Breaking the protein into subsections for structural analysis of the components attempts to alleviate some of these concerns; however, less-direct biophysical measurements of intact protein have allowed structural inferences to fill gaps left by direct measurements. Fourier-transform infrared (FTIR) spectroscopy, for example, resolved proton movements involved in activation-induced counterion shift [44], and ultraviolet-visible (UV/Vis) spectrophotometry is routinely used to evaluate rhodopsin purity, structural stability, regeneration rate, and activation state [66]. Such techniques prove quite powerful

at leveraging structural information provided by crystallographic data, particularly when combined with complementary tools such as site-directed mutagenesis and molecular modeling. In fact, molecular modeling has been pivotal in the study of rhodopsin, as it is a critical refining step in processing crystallographic and NMR data, and facilitates mutagenic approaches and biophysical data interpretation. Not surprisingly, as modeling techniques continue to mature, they become utilized as an experimental approach in their own right, with energy-induced decay of the protein structure revealing a core set of stabilizing interactions providing a folding scaffold for the overall rhodopsin structure [67].

Genetic manipulation techniques have proven useful in structural investigations of rhodopsin. From deletion of segments and chimeric recombination of protein to mutagenesis of individual residues and chemical modification of localized functional groups, each distinct application provides creative insight into structural features of this remarkable protein. Supporting a common GPCR activation principal is construction of a chimeric rhodopsin spliced with the cytoplasmic regions of the β-adrenergic receptor, resulting in a light-activated GPCR that elicits a β-adrenergic Gαs stimulation of cyclic adenosine monophosphate (cAMP) [68].

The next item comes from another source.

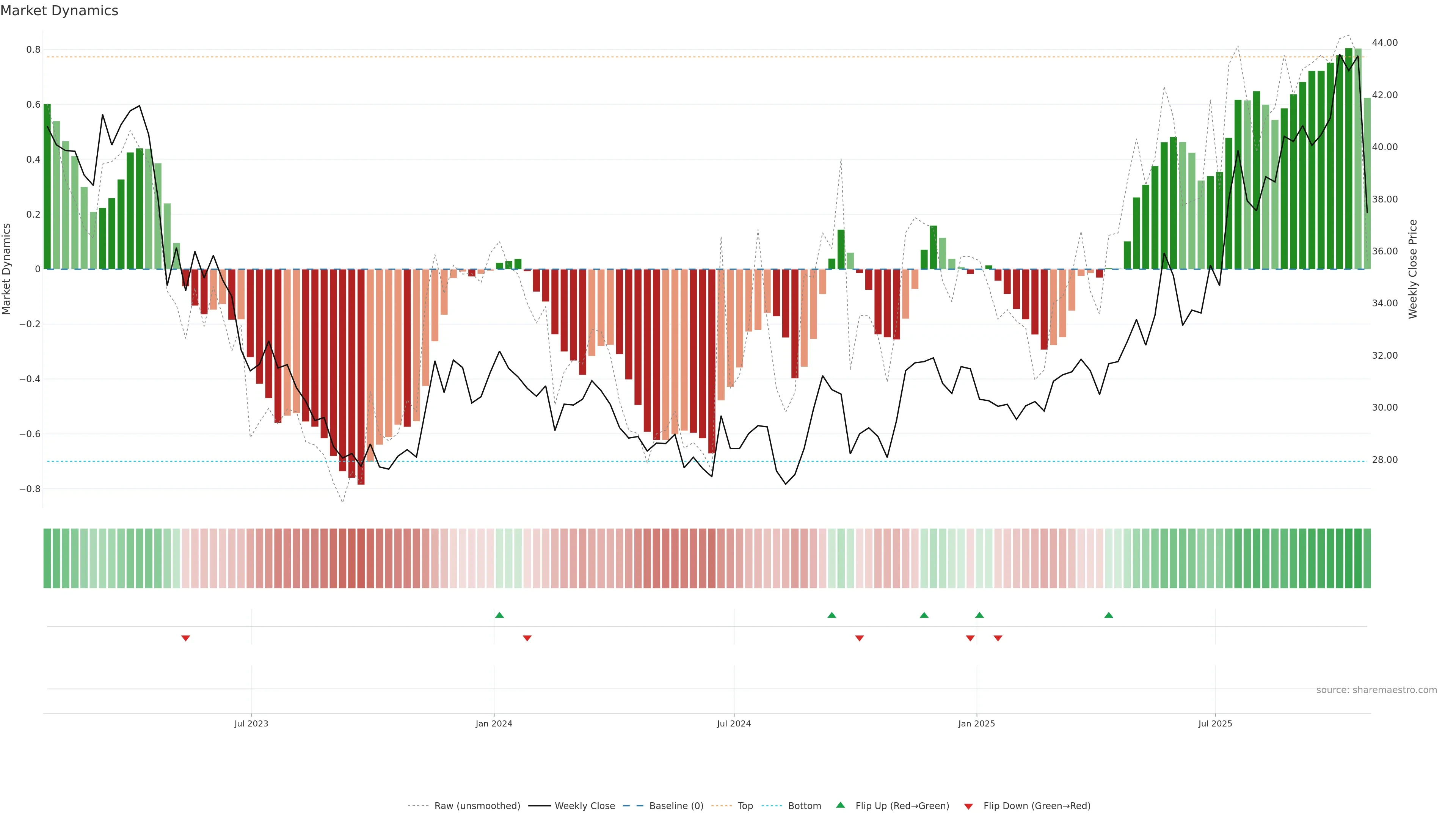Click the last green flip-up marker in 2025
This screenshot has width=1456, height=819.
[x=1108, y=615]
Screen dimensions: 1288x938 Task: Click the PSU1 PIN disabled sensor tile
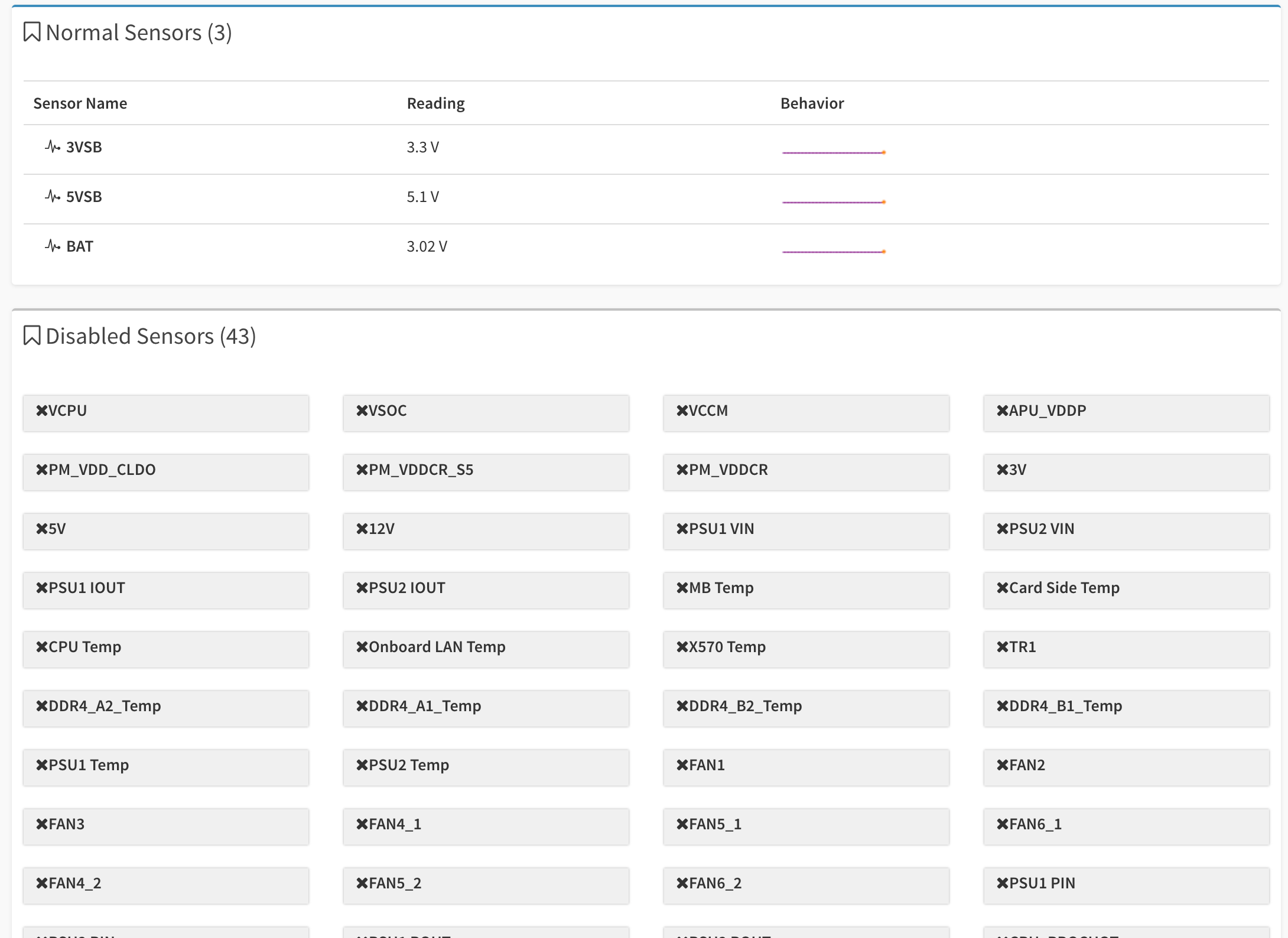[1126, 885]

Investigations into rhodopsin structure and function parallel many major unanswered questions facing general protein biochemistry. Structural motions involved in translating binding of a ligand or allosteric modulator across the membrane bilayer to activate intracellular signals are of general interest, particularly if findings extrapolate to a wider range of GPCRs. More structurally accessible than most GPCRs, rhodopsin continues to provide a uniquely suited prototype for studying general GPCR features. One interesting feature to develop over recent years is the concept of GPCR dimerization, carrying uncertain potential impact [69, 70]. Rhodopsin has demonstrated potential to form dimers, as well as higher-order oligomers, in disk membranes [33], expression systems [71], liposomes [72] and in solubilizing detergents [34]. However, demonstration of native receptor dimerization, along with a functional requirement for dimerization, remains elusive. Perhaps the most compelling evidence in favor of rhodopsin dimer formation was demonstrated using atomic force microscopy [30]. A large battery of additional techniques, including electron microscopy, sodium dodecyl sulfate-polyacrylamide gel electrophoresis (SDS-PAGE) separation, proteolysis, and cross-linking support the idea that rhodopsin is capable of dimer formation in both isolated disk membranes and when solubilized in detergent [33]. Site-directed mutagenesis, combined with fluorescence resonance energy transfer (FRET) and cysteine cross-linking, suggests a hydrophobic interaction between W175 in the second intradiskal loop, and Y206 in TM5 participates in rhodopsin dimer formation [71]. Molecular modeling has provided additional details for the putative interface [31].

Implications of native dimer formation for GPCRs range from transport considerations [73] to activation responses [74]. An interesting approach using solubilized rhodopsin in detergent micelles of increasing size accommodating mixtures of differing oligomeric sizes suggested that larger dimeric organizations might be structurally preferred, reflected by increased receptor stability [34]. Although these organizations may not be required for transducin activation, increasing levels of oligomerization corresponded to dramatically increased rates of Gt activation, without modifying MII decay, consistent with putatively improved Gt binding by dimeric rhodopsin [75].